Chittagong, Jan 12 (IANS) A shocking incident at Chittagong University has ignited widespread condemnation after Assistant Professor Hasan Muhammad Roman Shuvo was violently assaulted by a group of students led by Abdullah Al Noman, office secretary of the Chittagong University Central Students’ Union.
Video footage circulating on social media shows Noman and his associates dragging the teacher by the neck and forcing him into the proctor’s office.
The Daily Star reported that the attack was not an isolated scuffle but a deliberate act of public violence, raising serious questions about campus governance and the moral collapse of student leadership. What has alarmed observers most is the role of Noman himself. As an elected student leader, he was expected to prevent disorder, yet he spearheaded it.
Despite clear evidence, the university administration has taken no visible disciplinary action, a silence critics say is indefensible. Noman’s claim that he acted “protectively” because “some students wanted to beat him” has been dismissed as hollow.
The report further said that such statements only confirm the presence of a mob, with Noman at its front. His assertion that the teacher “was not harassed” has been widely ridiculed as an insult to common sense.
Universities are meant to uphold due process, not mob justice. The proctor has already confirmed that Shuvo faces multiple probes, but ongoing investigations cannot justify physical assault.
The newspaper said that taking the law into one’s own hands is pure lawlessness, especially in an academic setting.
The administration now faces uncomfortable questions: How could such violence occur in broad daylight during admission tests?
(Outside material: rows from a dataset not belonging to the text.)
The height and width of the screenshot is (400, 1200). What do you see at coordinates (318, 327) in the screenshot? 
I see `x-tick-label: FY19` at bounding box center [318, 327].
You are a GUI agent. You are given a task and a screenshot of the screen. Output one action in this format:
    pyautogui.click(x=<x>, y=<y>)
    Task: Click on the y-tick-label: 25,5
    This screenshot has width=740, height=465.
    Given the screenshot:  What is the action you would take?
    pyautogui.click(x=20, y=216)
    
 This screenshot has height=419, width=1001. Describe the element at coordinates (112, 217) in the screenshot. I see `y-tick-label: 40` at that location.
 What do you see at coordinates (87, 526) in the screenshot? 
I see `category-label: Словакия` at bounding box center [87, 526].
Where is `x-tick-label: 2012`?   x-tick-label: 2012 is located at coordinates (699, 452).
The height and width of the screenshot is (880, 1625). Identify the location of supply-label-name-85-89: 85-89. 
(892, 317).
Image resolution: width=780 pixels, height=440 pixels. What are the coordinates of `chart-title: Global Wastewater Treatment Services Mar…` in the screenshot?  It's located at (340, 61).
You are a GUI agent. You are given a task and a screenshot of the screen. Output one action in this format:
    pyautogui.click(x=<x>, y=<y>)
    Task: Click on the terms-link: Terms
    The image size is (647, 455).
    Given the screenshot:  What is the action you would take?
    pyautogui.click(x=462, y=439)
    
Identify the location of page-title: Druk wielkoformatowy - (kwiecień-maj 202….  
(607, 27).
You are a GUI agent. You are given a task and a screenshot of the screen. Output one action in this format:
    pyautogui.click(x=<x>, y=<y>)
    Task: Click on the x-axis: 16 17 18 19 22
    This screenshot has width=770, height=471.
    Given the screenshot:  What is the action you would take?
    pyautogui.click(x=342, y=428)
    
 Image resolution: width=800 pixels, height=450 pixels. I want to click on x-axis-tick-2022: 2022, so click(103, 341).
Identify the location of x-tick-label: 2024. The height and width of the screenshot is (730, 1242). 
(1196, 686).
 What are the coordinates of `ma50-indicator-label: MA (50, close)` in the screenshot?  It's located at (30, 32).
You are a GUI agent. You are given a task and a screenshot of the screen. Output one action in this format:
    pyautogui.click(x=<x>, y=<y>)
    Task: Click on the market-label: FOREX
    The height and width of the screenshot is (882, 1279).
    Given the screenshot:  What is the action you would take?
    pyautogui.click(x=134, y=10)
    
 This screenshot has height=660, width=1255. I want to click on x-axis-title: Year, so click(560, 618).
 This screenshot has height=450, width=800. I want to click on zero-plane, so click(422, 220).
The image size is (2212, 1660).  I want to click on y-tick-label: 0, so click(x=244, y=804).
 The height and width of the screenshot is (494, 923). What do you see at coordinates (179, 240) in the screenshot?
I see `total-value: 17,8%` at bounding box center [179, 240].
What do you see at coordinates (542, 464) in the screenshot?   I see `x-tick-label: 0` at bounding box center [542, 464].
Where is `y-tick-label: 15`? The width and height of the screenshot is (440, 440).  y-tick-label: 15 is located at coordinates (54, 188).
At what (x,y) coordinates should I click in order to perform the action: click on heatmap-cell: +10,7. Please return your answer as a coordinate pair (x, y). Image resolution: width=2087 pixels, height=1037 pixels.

Why was the teacher left unprotected? And why has no action been announced against Noman despite overwhelming video evidence? By remaining passive, the university risks normalising violence as a tool of campus politics.
The incident sends a chilling message to faculty, students, and incoming freshmen—that power, not principle, determines safety, and that elected positions can shield perpetrators from accountability.
Invoking the July Uprising to justify the assault has been condemned as a distortion of history, betraying the values of a movement rooted in resistance to oppression.
The newspaper said an urgent action is required. If violence led by student leaders goes unpunished, universities risk becoming arenas of fear rather than spaces of learning. How Chittagong University responds will determine whether it stands for justice or quietly submits to mob rule.